[START OF Provided records]

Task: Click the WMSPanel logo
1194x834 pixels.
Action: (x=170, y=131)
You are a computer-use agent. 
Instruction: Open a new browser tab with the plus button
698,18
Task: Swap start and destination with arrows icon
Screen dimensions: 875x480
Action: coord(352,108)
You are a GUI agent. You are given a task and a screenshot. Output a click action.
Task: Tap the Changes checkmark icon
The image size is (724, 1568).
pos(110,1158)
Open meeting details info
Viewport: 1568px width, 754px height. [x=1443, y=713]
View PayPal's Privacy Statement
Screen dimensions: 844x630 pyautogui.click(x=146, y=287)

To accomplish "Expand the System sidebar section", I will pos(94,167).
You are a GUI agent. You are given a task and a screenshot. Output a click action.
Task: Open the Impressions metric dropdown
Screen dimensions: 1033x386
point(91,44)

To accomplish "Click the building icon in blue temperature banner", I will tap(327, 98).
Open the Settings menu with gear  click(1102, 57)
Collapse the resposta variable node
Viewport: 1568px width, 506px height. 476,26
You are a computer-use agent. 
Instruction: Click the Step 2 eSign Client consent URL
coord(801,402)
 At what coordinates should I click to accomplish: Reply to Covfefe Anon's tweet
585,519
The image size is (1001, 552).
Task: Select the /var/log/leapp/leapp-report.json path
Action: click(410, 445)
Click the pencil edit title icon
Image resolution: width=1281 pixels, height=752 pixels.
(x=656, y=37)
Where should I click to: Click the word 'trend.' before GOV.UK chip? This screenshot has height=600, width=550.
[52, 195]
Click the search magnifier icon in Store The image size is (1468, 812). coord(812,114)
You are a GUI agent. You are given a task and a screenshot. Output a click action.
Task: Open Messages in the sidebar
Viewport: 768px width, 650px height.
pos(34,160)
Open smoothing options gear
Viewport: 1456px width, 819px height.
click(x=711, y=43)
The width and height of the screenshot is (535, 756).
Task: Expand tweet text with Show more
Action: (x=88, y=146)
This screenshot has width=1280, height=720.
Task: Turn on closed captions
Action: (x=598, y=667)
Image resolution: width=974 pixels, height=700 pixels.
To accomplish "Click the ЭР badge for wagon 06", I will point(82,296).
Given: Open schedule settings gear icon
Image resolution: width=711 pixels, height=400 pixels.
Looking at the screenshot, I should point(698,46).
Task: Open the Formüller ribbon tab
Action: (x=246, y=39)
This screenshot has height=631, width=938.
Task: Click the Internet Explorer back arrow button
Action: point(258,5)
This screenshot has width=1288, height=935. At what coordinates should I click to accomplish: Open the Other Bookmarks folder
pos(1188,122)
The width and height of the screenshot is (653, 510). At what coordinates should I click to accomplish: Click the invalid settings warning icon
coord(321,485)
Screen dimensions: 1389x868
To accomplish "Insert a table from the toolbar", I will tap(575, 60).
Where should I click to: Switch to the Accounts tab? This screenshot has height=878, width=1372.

[END OF Provided records]

**Stated task:** Repeat all of the material above word for word, with no changes.

**Answer below:**
Task: Click the WMSPanel logo
1194x834 pixels.
Action: (x=170, y=131)
You are a computer-use agent. 
Instruction: Open a new browser tab with the plus button
698,18
Task: Swap start and destination with arrows icon
Screen dimensions: 875x480
Action: coord(352,108)
You are a GUI agent. You are given a task and a screenshot. Output a click action.
Task: Tap the Changes checkmark icon
The image size is (724, 1568).
pos(110,1158)
Open meeting details info
Viewport: 1568px width, 754px height. [x=1443, y=713]
View PayPal's Privacy Statement
Screen dimensions: 844x630 pyautogui.click(x=146, y=287)

To accomplish "Expand the System sidebar section", I will pos(94,167).
You are a GUI agent. You are given a task and a screenshot. Output a click action.
Task: Open the Impressions metric dropdown
Screen dimensions: 1033x386
point(91,44)

To accomplish "Click the building icon in blue temperature banner", I will tap(327, 98).
Open the Settings menu with gear  click(1102, 57)
Collapse the resposta variable node
Viewport: 1568px width, 506px height. 476,26
You are a computer-use agent. 
Instruction: Click the Step 2 eSign Client consent URL
coord(801,402)
 At what coordinates should I click to accomplish: Reply to Covfefe Anon's tweet
585,519
The image size is (1001, 552).
Task: Select the /var/log/leapp/leapp-report.json path
Action: click(410, 445)
Click the pencil edit title icon
Image resolution: width=1281 pixels, height=752 pixels.
(x=656, y=37)
Where should I click to: Click the word 'trend.' before GOV.UK chip? This screenshot has height=600, width=550.
[52, 195]
Click the search magnifier icon in Store The image size is (1468, 812). coord(812,114)
You are a GUI agent. You are given a task and a screenshot. Output a click action.
Task: Open Messages in the sidebar
Viewport: 768px width, 650px height.
pos(34,160)
Open smoothing options gear
Viewport: 1456px width, 819px height.
click(x=711, y=43)
The width and height of the screenshot is (535, 756).
Task: Expand tweet text with Show more
Action: (x=88, y=146)
This screenshot has width=1280, height=720.
Task: Turn on closed captions
Action: (x=598, y=667)
Image resolution: width=974 pixels, height=700 pixels.
To accomplish "Click the ЭР badge for wagon 06", I will point(82,296).
Given: Open schedule settings gear icon
Image resolution: width=711 pixels, height=400 pixels.
Looking at the screenshot, I should point(698,46).
Task: Open the Formüller ribbon tab
Action: (x=246, y=39)
This screenshot has height=631, width=938.
Task: Click the Internet Explorer back arrow button
Action: point(258,5)
This screenshot has width=1288, height=935. At what coordinates should I click to accomplish: Open the Other Bookmarks folder
pos(1188,122)
The width and height of the screenshot is (653, 510). At what coordinates should I click to accomplish: Click the invalid settings warning icon
coord(321,485)
Screen dimensions: 1389x868
To accomplish "Insert a table from the toolbar", I will tap(575, 60).
Where should I click to: Switch to the Accounts tab? This screenshot has height=878, width=1372.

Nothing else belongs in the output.